A vast number of fortune 5000 companies use OneDrive for secure storage. Microsoft is not going to enter into parallel lawsuits with that threat.
You can use 365 to do simple textual analysis from models MSFT already has trained for simple things like sentiment analysis.
I’m not sure where or how using a textual classification service devolves into widespread violation of intellectual property law. Perhaps people worrying about it should read their contracts for use? That usually clears up any question.
I had to answer similar questions on projects 5-6 years ago. The master services agreements in force with companies cover this.
So I too freaked out over this one and ended doing my homework and seeing that it looks legit. It is optional, it sends data only when asked, it follows sound data management practices of minimizing data sent and retention time.
The one remaining issue is, many users reported being opted in by default. Which could be partly explained by company policy or users clicking away the nag box without reading.
Still.
When both the CEO and CTO make shockingly dumb statements in public about IP, and they partner with OpenAI of all people, and own parts of LinkedIn which pulled a silent opt-in stunt just now, and roll out piracy-based, celeb deepfake engine DallE3 as safe to minors with their OS, there is negative trust to build on.
m$crosoft is not to be trusted at all - see this: https://sneak.berlin/20200307/the-case-against-microsoft-and-github/ .
Windows 11 is one of the most horrible oses they released if not the one.
Microsoft is constantly prompting me to back up my documents on their cloud server (OneDrive). Is their intention here to make my data more readily available for training their LLMs?
I doubt it, they've been bothering me about that since 2018
I just recently yanked everything I have off of Google Drive, and I never trusted OneDrive due to it's various eccentricities.
And because I'm a cheap bastard I'm using OpenOffice now for writing and spreadsheets.
It's inconvenient as hell, but I don't trust Google or Microsoft any more. Not just as regards to scraping all my writing into an LLM, but because I don't trust them to not abruptly lock my documents in place and charge me a fee to use them.
Google Docs and Drive have been great, but as they say, if the product is free you are the product.
Reading the original post, it looks to me that people are confusing training and runtime.

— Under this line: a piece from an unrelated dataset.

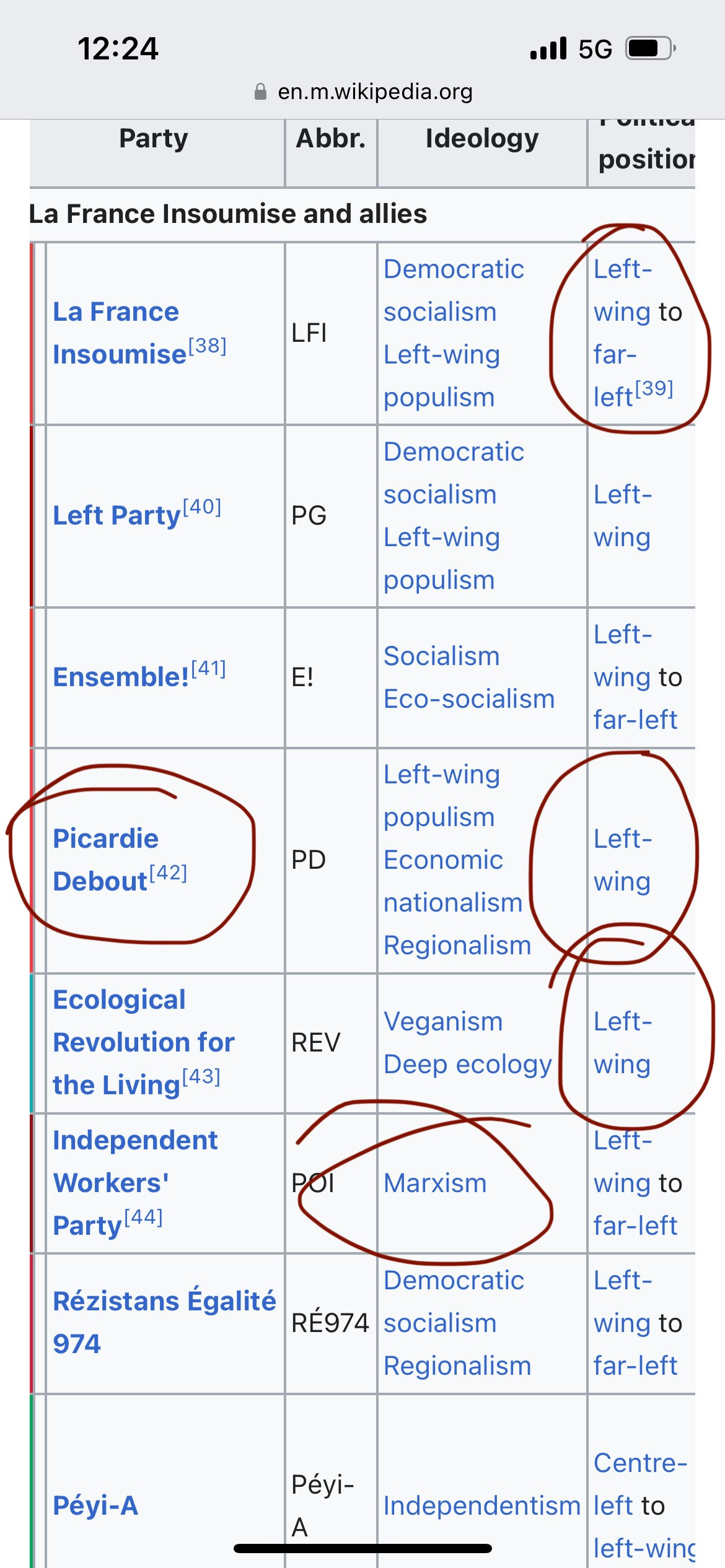Open citation reference 39
Viewport: 725px width, 1568px height.
(x=654, y=388)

But they might (and in fact do, if I understand the training they offered) use them to produce the boundary API systems which are not LLMs (because not ANNs) - that possibility is consistent with that statement. I have tried to raise this question officially and gotten nowhere, but I will also keep pressing.

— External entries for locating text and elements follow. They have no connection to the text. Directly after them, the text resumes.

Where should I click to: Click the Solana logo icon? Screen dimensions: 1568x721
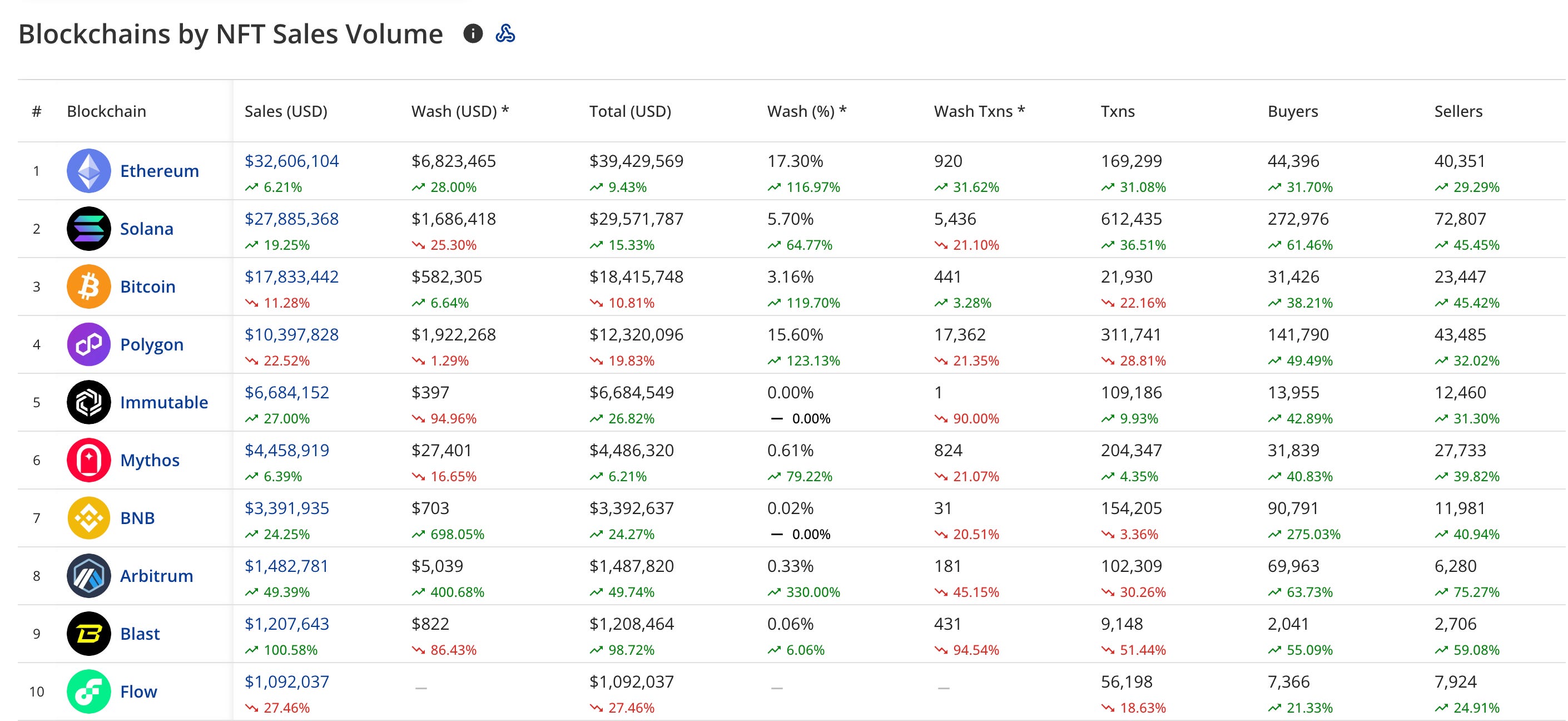tap(89, 228)
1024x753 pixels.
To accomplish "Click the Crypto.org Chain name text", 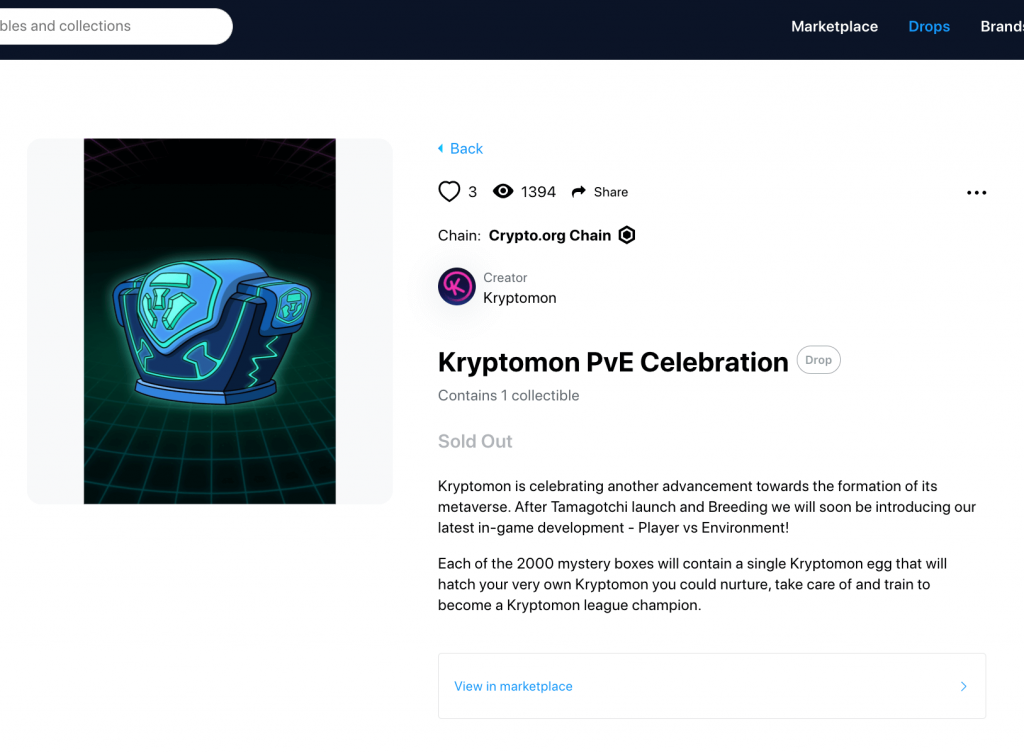I will [x=549, y=236].
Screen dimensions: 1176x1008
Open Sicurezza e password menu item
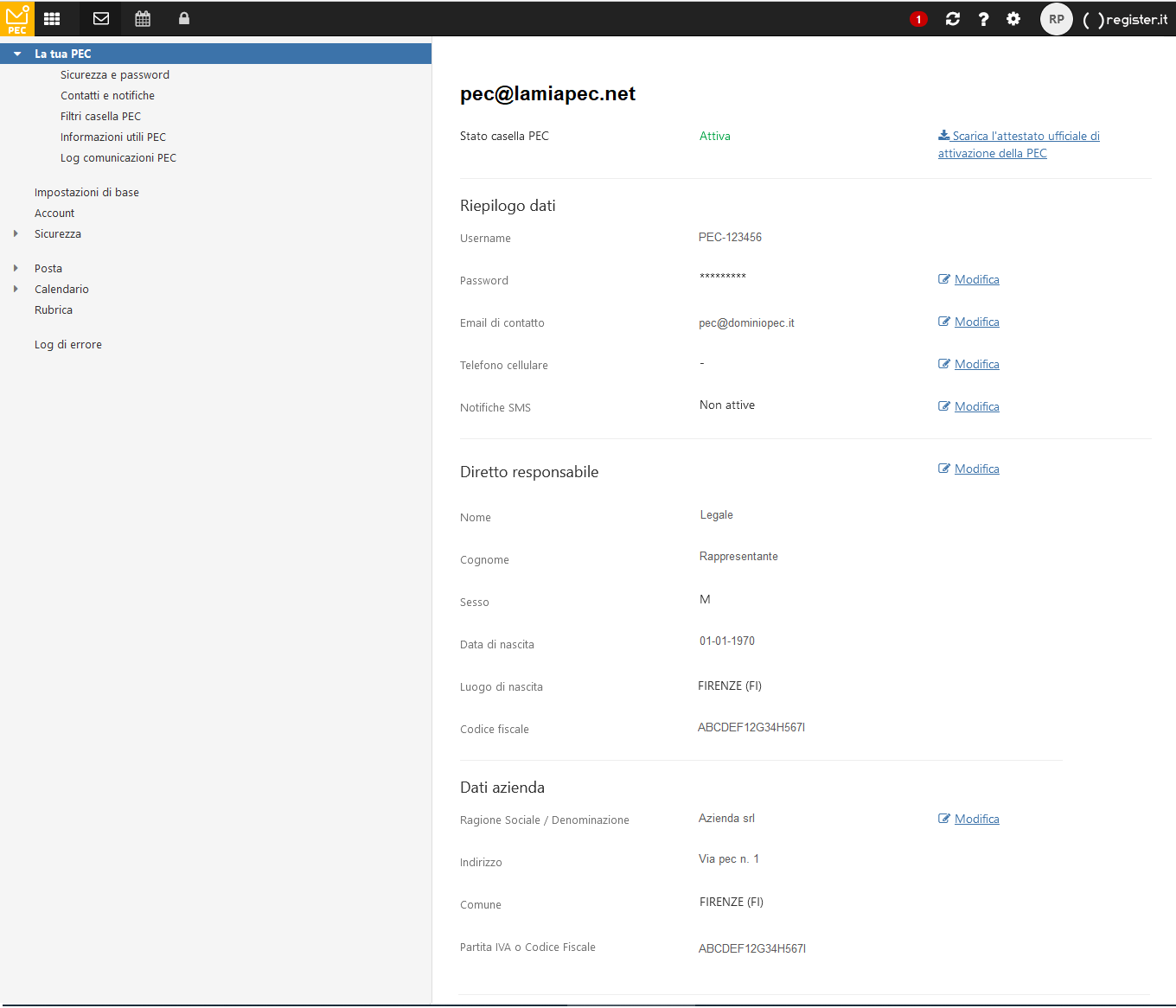pyautogui.click(x=115, y=75)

Under GDPR this is punishable by fines. It remains to be seen whether Trump will stand with us Europeans to protect users or on the side of companies because "they are American".
Thanks for asking for clarity. So far, very little is explained nor is permission requested from consumers. What about teach-ins, town halls all across the country explaining objectives of this technology. Why passive partners?

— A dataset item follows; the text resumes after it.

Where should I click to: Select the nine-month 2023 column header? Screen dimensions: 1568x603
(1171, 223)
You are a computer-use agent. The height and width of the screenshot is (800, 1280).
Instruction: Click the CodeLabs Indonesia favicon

Why would anyone waste cycles training AI with a bunch of random documents?
The cesspool of the internet is bad enough. But data from a bunch of word documents, not curated or verified in any way?
That option has been around for a long time, I don't think it has anything to do with AI unless they've extended the definition secretly to include it recently. But given that it would cost them 4% of their global turnover in the world's most obvious GDPR violation, it's unlikely
keep them on their toes, Marcus! They can say what they will but it's a fine line that we're "trusting" them.